- **PARTS OF THE EXERCISE**:
a - List every risk factor for breast cancer named in the article on breast density measurement in Nova Scotia.
b - Write the next part of the article on breast density measurement in Nova Scotia, continuing from its final sentence.

━━━━━ SELECTED EXTRACT

By Dr. Siân Iles
Medical Advisor, Nova Scotia Breast Screening Program
Screening mammograms are considered the international gold standard for detecting breast cancer early and can usually find lumps two or three years before a woman or her primary care provider can feel them. Finding cancer when it is small allows for more treatment options and a better chance of recovery. Research has shown a 25 per cent reduction in deaths from breast cancer among women who regularly screen.
I am very proud that Nova Scotia is the first province in Canada to provide standardized province-wide breast density measurement to all women who have a screening mammogram. This will ensure the same standard of care across Nova Scotia.
Breast density is the amount of breast tissue in the breast and is a risk factor for breast cancer. It can also hide cancer. On a mammogram breast tissue appears as white and often a cancer also appears as white. As a result it may be harder to see a breast cancer on a mammogram where there is a large amount of dense tissue.
Software called Densitas, based on early research performed right here in Nova Scotia, allows for a reliable and reproducible assessment of breast density. Radiologists can now spend their time looking for cancer rather than calculating breast density.
Being informed of her breast density empowers a woman as she now knows more about her body and her potential risk of breast cancer and how sensitive screening mammography may be in her case. However there are other important risk factors to be taken into consideration such as her age, family history, and oral hormone replacement treatment when determining risk. Breast density is just part of the picture.

━━━━━━━━━━
━━━━━ GIVEN ENTRIES

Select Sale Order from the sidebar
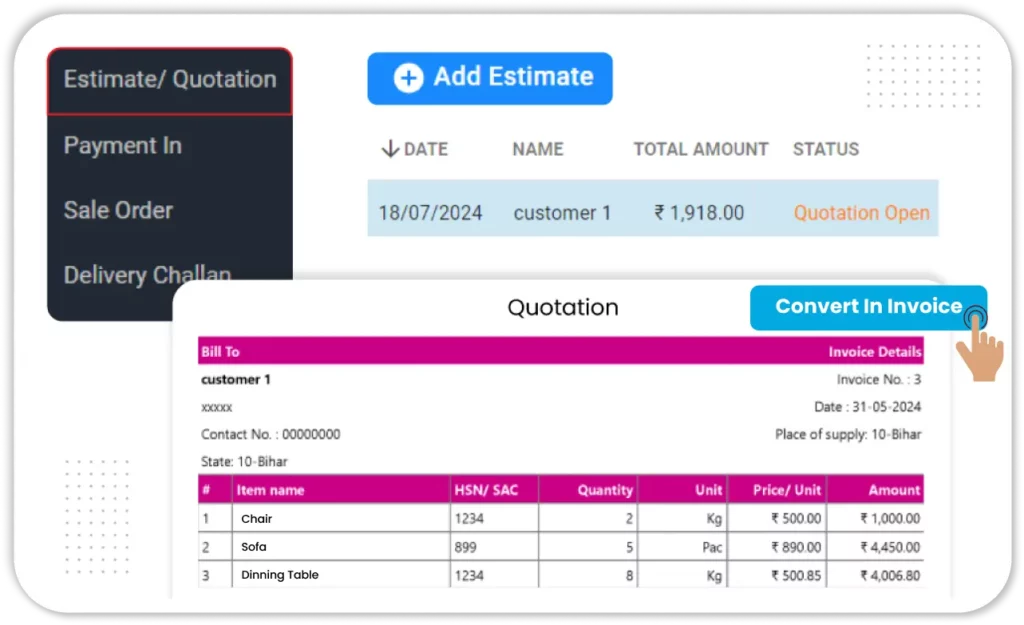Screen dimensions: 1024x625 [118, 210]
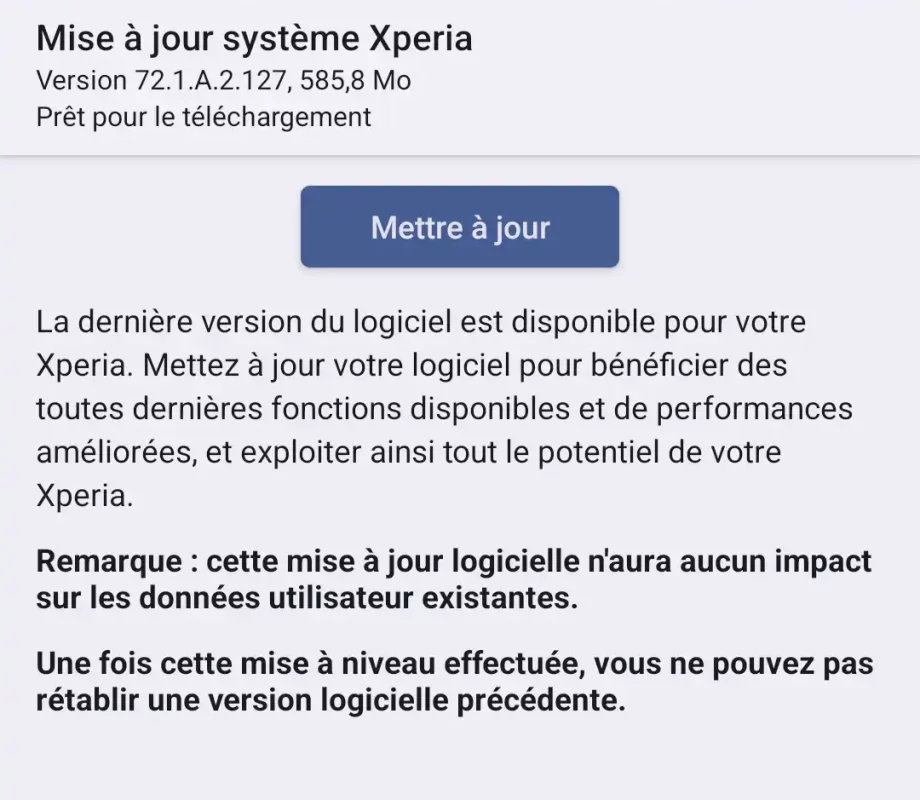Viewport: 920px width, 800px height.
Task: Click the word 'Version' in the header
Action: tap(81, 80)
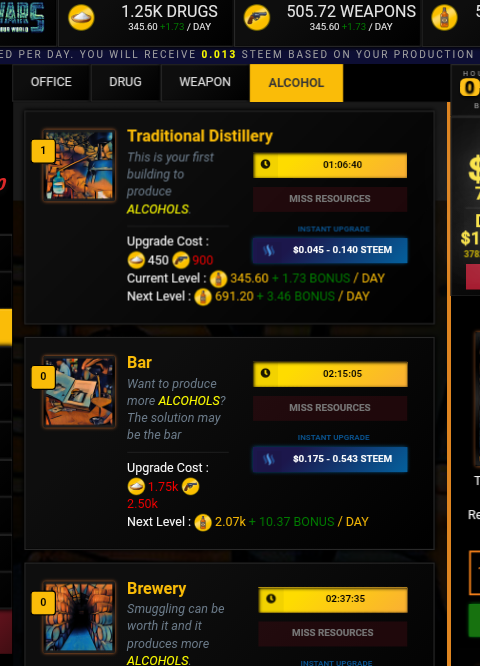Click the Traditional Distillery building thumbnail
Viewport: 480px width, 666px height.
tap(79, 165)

━━━━━━━━━━
━━━━━ GIVEN ENTRIES

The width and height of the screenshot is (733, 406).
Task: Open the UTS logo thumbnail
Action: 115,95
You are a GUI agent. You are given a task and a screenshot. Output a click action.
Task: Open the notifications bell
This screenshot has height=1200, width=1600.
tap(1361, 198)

━━━━━━━━━━

- **SET OF ANSWERS**:
a -
Breast density
Age
Family history
Oral hormone replacement treatment

b -
It is important to realize that no screening mammogram is perfect no matter what the breast density and that women should be breast aware and take seriously any symptoms of breast disease such as a lump or thickening, change in shape of the breasts, drawing in of the nipple, changes in the skin around the nipple or nipple discharge even if they have recently had a normal screening mammogram. These should be discussed with her primary health care provider. If a woman is symptomatic she should have diagnostic breast imaging rather than screening mammography which requires a referral from a health care provider.
A woman can now include knowledge of her breast density in discussions with her primary care provider about her personal risk of breast cancer and the benefits and risks of choosing to be screened for breast cancer.
A mammogram is the only screening test proven to reduce breast cancer deaths. Many cancers are seen on mammograms even if you have dense breast tissue.
All women should try to decrease their risk of breast cancer, maintaining a healthy body weight, exercising regularly and minimizing alcohol intake.